▶ [Goal of the exercise]:
Where an entry holds an image, skip the image but reproduce the rest word for word.

Saved data entries
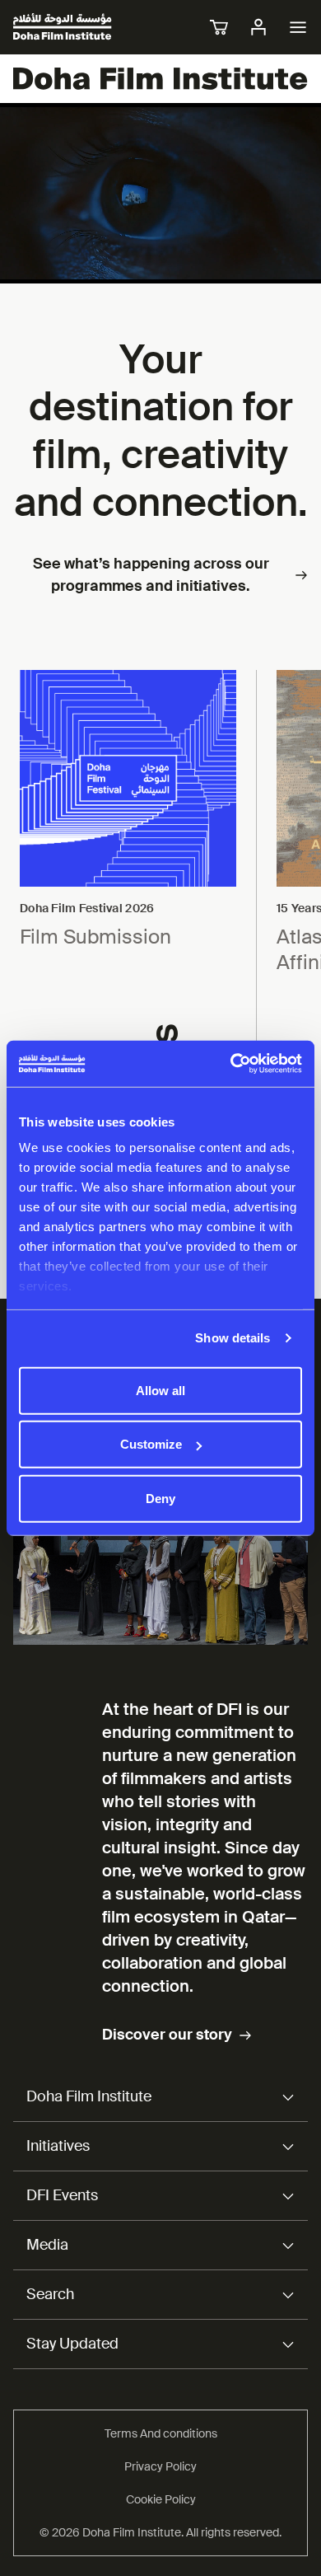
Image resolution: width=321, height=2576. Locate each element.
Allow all (160, 1390)
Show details (232, 1338)
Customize (151, 1444)
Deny (160, 1498)
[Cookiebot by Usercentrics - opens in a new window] (231, 1064)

▶ [Answer space]:
Image resolution: width=321, height=2576. Locate each element.
Allow all (160, 1390)
Show details (232, 1338)
Customize (151, 1444)
Deny (160, 1498)
[Cookiebot by Usercentrics - opens in a new window] (231, 1064)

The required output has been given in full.